The final example comes from a Bath lineout drive close to the Bristol goal-line. Luatua’s first task is to disrupt the maul by taking on Bath’s two biggest blockers, Dave Attwood and Matt Garvey:
A few seconds later he is up on his feet and reloading into position opposite the first receiver, cheating up on the offside line to take an interception and neutralize the danger:
Luke Morahan meanwhile was clearly the most potent outside back on view from either side. The last of his three clean breaks resulted in the score which decided the match in Bristol’s favour:
At 6’2 and tipping the scales at around 100 kilos, Morahan has the size and speed associated with the best Australian back-three players. He has the workrate and understanding (wrapping around the ball-carrier in the second example), the fend and offload (in the final scoring play). He can play winger or fullback with equal efficacy, and he played outstandingly well for the Wallabies on the only occasion he was selected to start a game (against France back in 2016). What’s not to like?
The ashes Australian supporters are heaping on their heads after the first two rounds of The Rugby Championship may still be glowing embers, but misery is by no means confined to the Southern Hemisphere.
The player drain from the south to the north is on a timeline, and there is little sign that English clubs will be able to balance their books in the near future – if ever. Perhaps the only question is when the current balloon of spiralling wage bills will finally burst.
Unless the spirit of co-operation between the richest organization in professional rugby (the RFU) and the Premiership clubs extends to include national or dual contracts for the players, in which the Union has first call on their services, there is little prospect of improvement.

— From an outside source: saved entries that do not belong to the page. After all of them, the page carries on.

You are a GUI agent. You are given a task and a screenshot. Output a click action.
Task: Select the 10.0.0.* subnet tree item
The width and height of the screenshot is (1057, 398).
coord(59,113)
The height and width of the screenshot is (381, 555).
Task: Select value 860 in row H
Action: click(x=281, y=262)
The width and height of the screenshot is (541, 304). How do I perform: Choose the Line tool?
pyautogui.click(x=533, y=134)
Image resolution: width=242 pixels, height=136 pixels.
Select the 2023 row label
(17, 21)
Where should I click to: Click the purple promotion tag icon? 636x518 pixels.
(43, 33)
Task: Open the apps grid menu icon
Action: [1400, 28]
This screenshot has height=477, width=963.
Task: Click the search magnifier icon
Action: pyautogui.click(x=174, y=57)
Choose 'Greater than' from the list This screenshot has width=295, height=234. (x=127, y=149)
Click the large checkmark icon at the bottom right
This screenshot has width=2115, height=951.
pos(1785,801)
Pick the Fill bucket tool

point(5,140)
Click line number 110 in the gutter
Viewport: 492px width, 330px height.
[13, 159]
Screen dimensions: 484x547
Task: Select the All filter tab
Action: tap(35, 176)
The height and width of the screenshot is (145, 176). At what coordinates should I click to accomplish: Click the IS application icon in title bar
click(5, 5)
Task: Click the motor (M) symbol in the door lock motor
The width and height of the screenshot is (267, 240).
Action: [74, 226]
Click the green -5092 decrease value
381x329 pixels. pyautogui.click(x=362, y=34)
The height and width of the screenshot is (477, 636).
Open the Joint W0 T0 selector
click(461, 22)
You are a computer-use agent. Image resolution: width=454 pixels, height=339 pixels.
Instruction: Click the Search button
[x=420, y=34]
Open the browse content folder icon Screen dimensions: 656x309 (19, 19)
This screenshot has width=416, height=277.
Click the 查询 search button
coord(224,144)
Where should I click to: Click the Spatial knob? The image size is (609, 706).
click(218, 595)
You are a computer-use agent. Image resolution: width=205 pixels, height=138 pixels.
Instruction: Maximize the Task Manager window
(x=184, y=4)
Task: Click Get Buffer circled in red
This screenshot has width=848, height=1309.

There is little likelihood of that happening – but only then will the international and club games truly reunite.
Players like Steven Luatua and Luke Morahan go north primarily to achieve financial security for their families in the second half of their careers, but both are still in their playing prime.
If he was still in Australia, I have no doubt Morahan would be challenging for a starting place in the current Wallaby line-up ahead of Marika Koroibete, and Nic White would be the back-up 9; Tatafu Polota-Nau and Matt Toomua would not be on a comical shuttle tour between Australia, Argentina, Japan and the UK.
It’s time for rugby to heal itself worldwide, but in order for that healing to occur, private ownership might have to take a back seat, and realize that the grass on its side of the fence is never going to grow quite as lush and green as it wants.